Welcome to the new normal. At least for the time being.

If this and the general milieu we’re in makes you feel sad, that’s okay. It makes me sad, too. Even when this current crisis passes, or at least lessens, what was before will likely not be again.

Well, with one exception.

God will still be God. You will still be loved by Him. And He will still hold everything together just as Colossians 1:17 affirms: “And he is before all things, and in him all things hold together” (ESV).

Eras, generations, and fads come and go. Change is constant. Sometimes change is a good thing, like the invention of the internet. Sometimes it’s a bad thing, like the invention of the internet. But God is sovereign all the time, through the good and the bad.

With change there is loss. We lose one idea of “normal” which is replaced by a new reality of “normal.” These are losses that are inevitable and need to be grieved over. It’s okay to mourn the loss of the old normalcy.

In her book, Necessary Losses: The Loves, Illusions, Dependencies, and Impossible Expectations That All of Us Have to Give Up in Order to Grow, Judith Viorst * explains that all through our lives, there are times and phases we need to let go of to move forward. We experience the loss of childhood, parents, relatives, places, treasures, and more. As individuals, as we grow and mature, change flows through us in the form of these losses.

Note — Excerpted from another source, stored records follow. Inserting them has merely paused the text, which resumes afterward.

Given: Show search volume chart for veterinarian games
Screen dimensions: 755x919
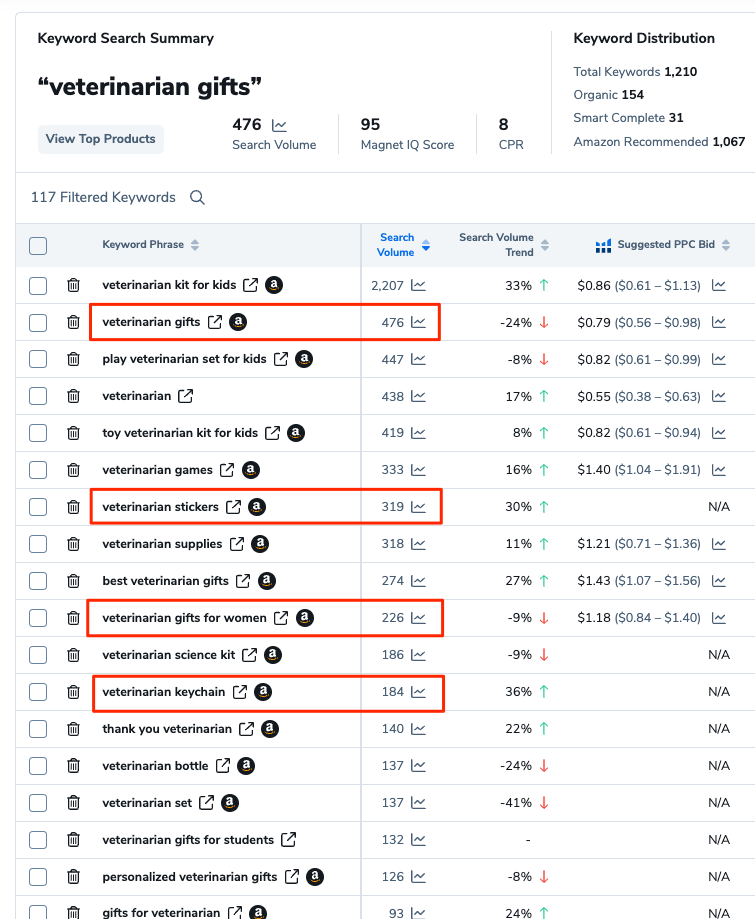Looking at the screenshot, I should tap(418, 470).
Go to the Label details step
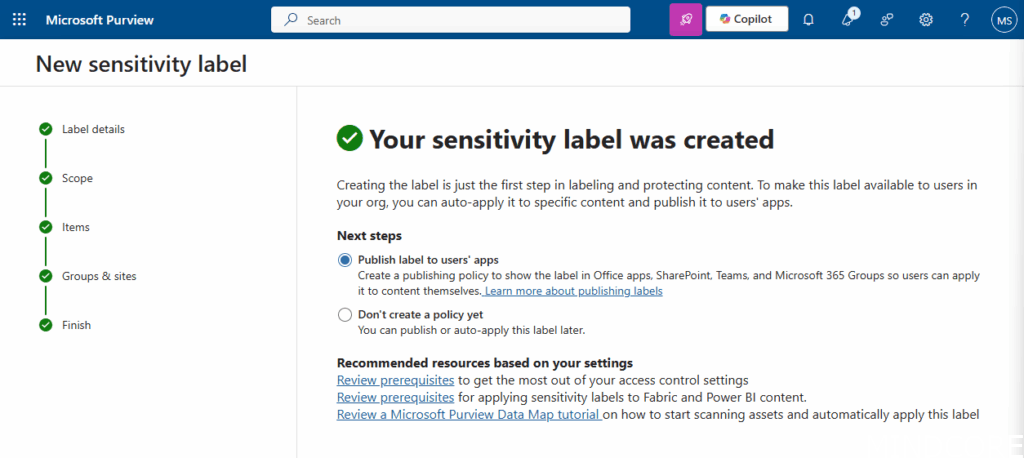This screenshot has width=1024, height=458. coord(93,129)
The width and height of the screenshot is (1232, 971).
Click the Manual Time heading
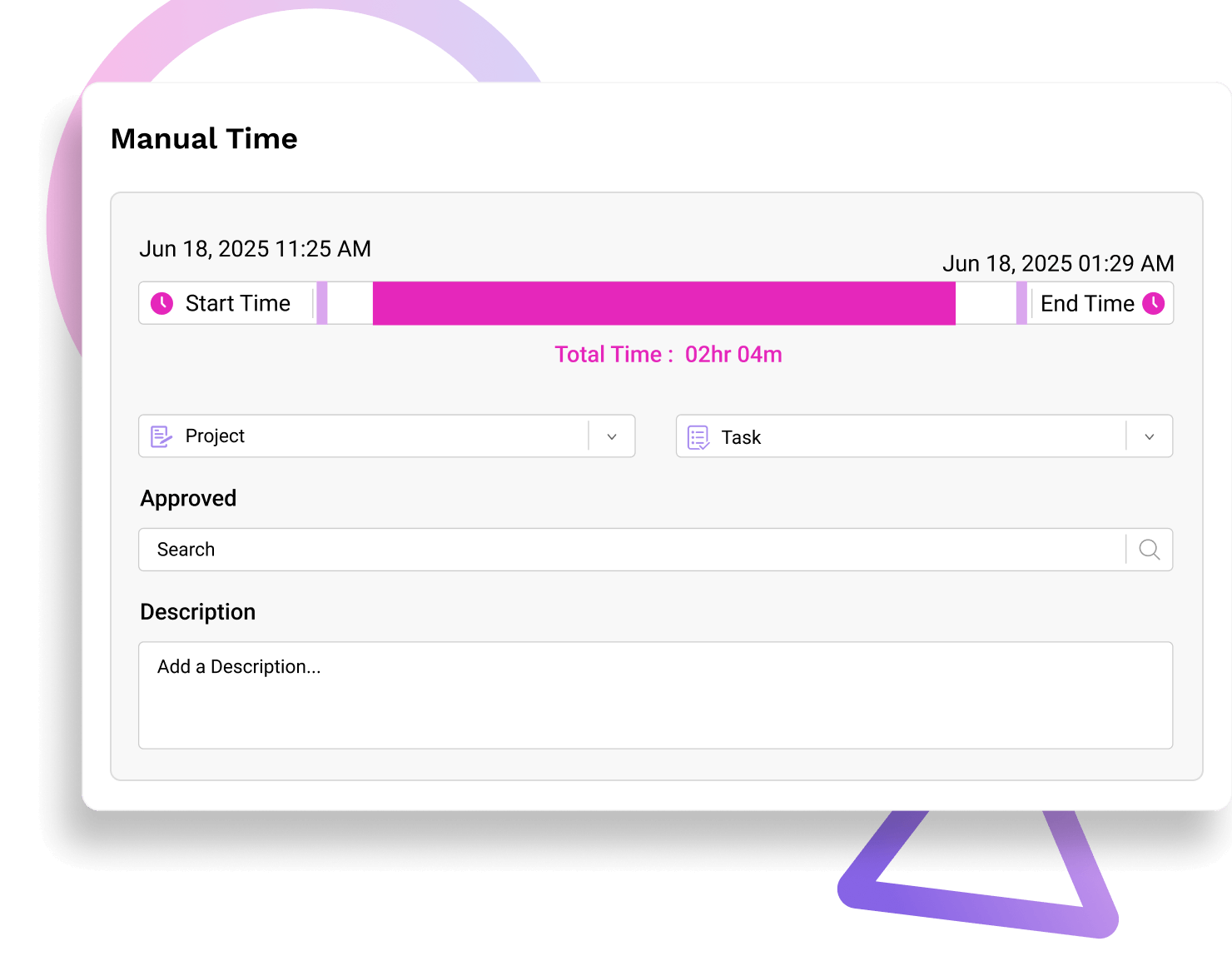[x=204, y=139]
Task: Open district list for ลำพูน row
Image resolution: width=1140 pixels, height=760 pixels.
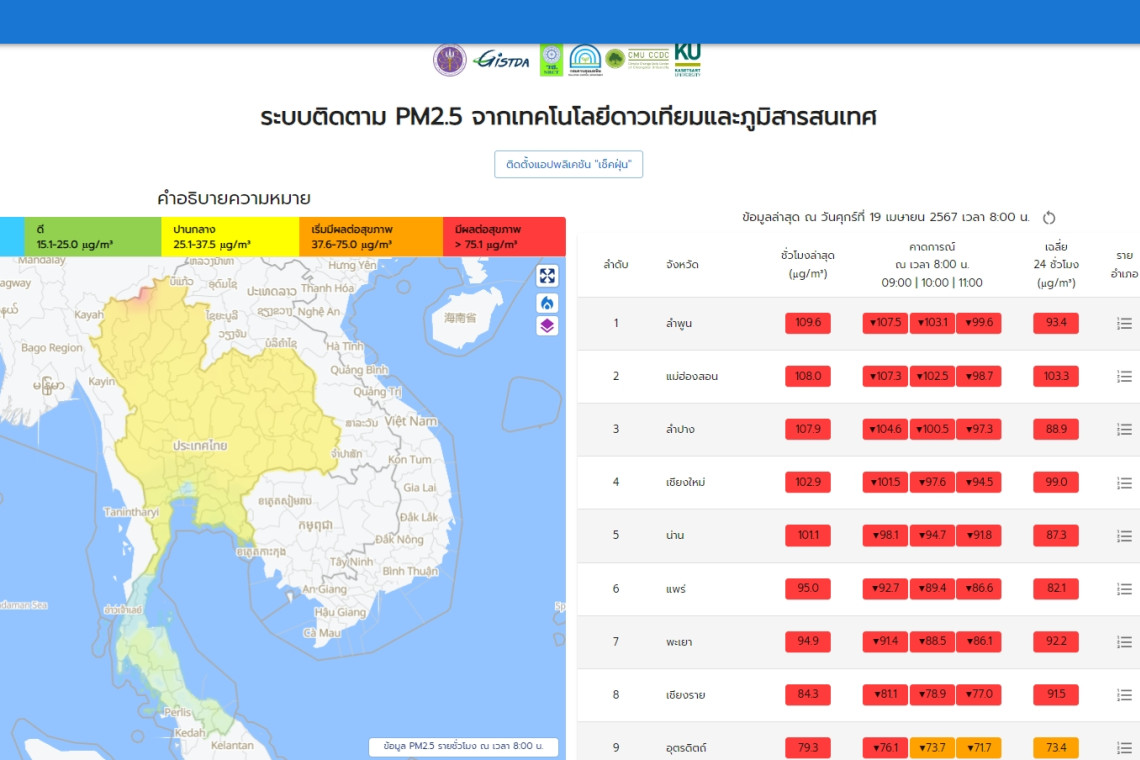Action: pyautogui.click(x=1124, y=324)
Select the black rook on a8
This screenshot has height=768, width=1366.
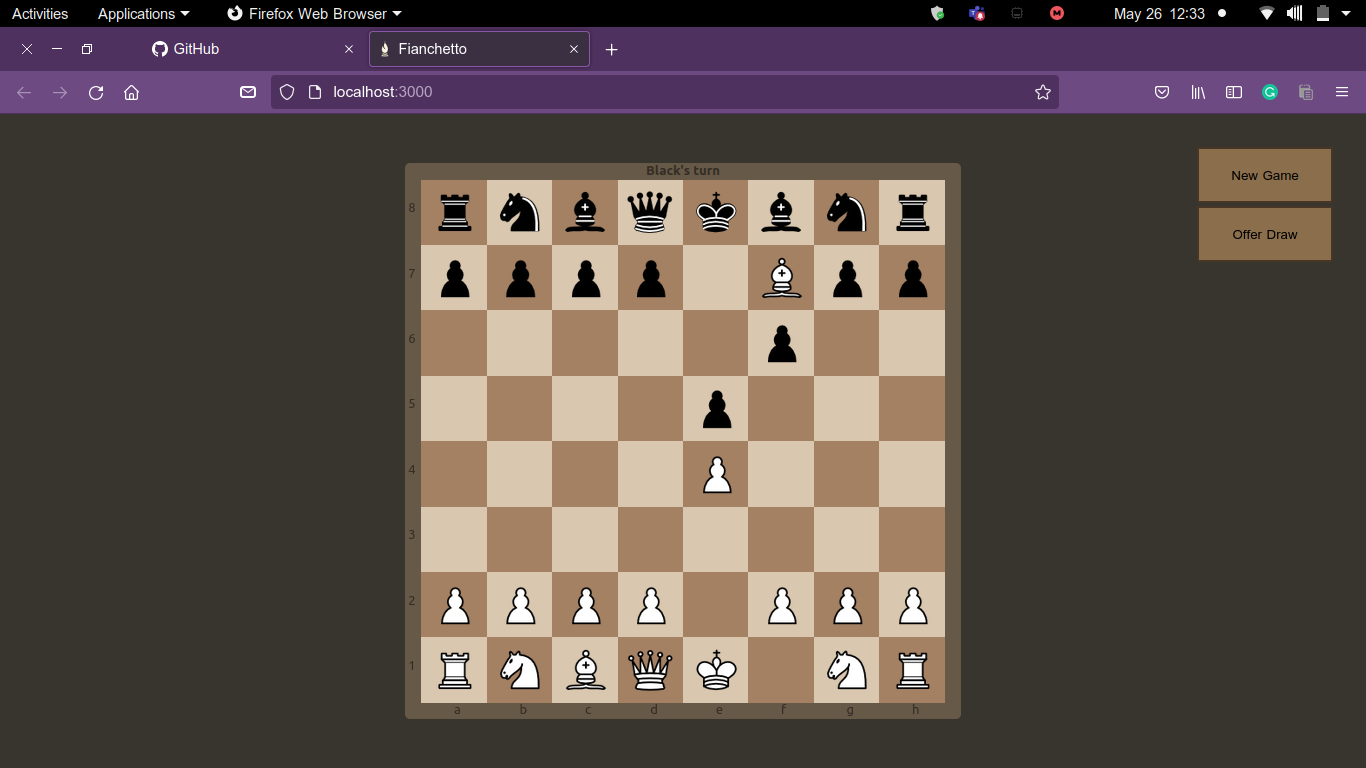pos(454,212)
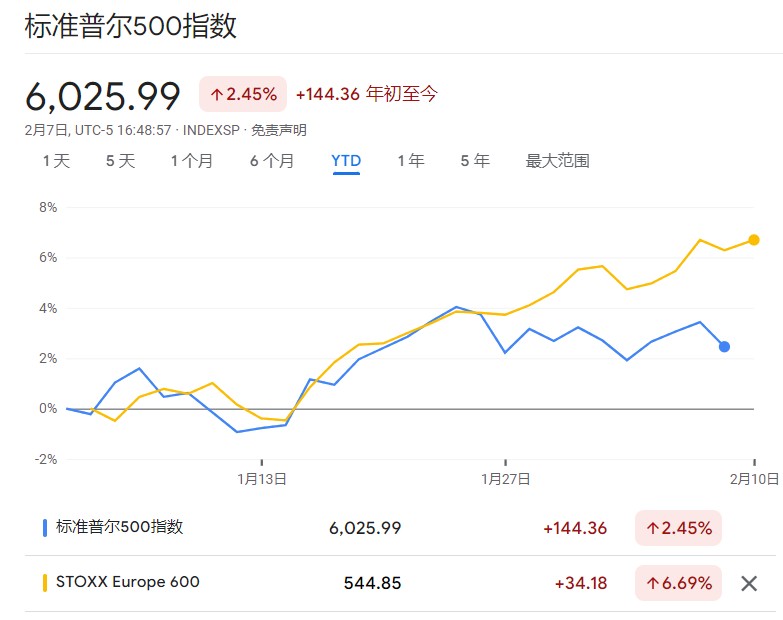Choose the 6个月 time range tab
The height and width of the screenshot is (620, 783).
click(272, 161)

This is the way of life. We work through the stages of grief, adapt, grow, or heal as necessary, and move on.

The idea of the old passing away and something new arriving is not foreign to Christians. We’ve been here before and it’s working out well. As Paul reminds us, “if anyone is in Christ, he is a new creation. The old has passed away; behold, the new has come” (2 Corinthians 5:17, ESV).

As believers in Christ, we go forward secure and confident that, “Jesus Christ is the same yesterday and today and forever” (Hebrews 13:8).

Knowing that “for those who love God all things work together for good, for those who are called according to his purpose” (Romans 8:28).

And understanding that we can “rejoice in our sufferings, knowing that suffering produces endurance, and endurance produces character, and character produces hope, and hope does not put us to shame, because God's love has been poured into our hearts through the Holy Spirit who has been given to us” (Romans 5:2-5).

In the meantime, we keep washing our hands, avoid touching our faces, wear a face mask, and continuously pray for everyone’s health and well-being.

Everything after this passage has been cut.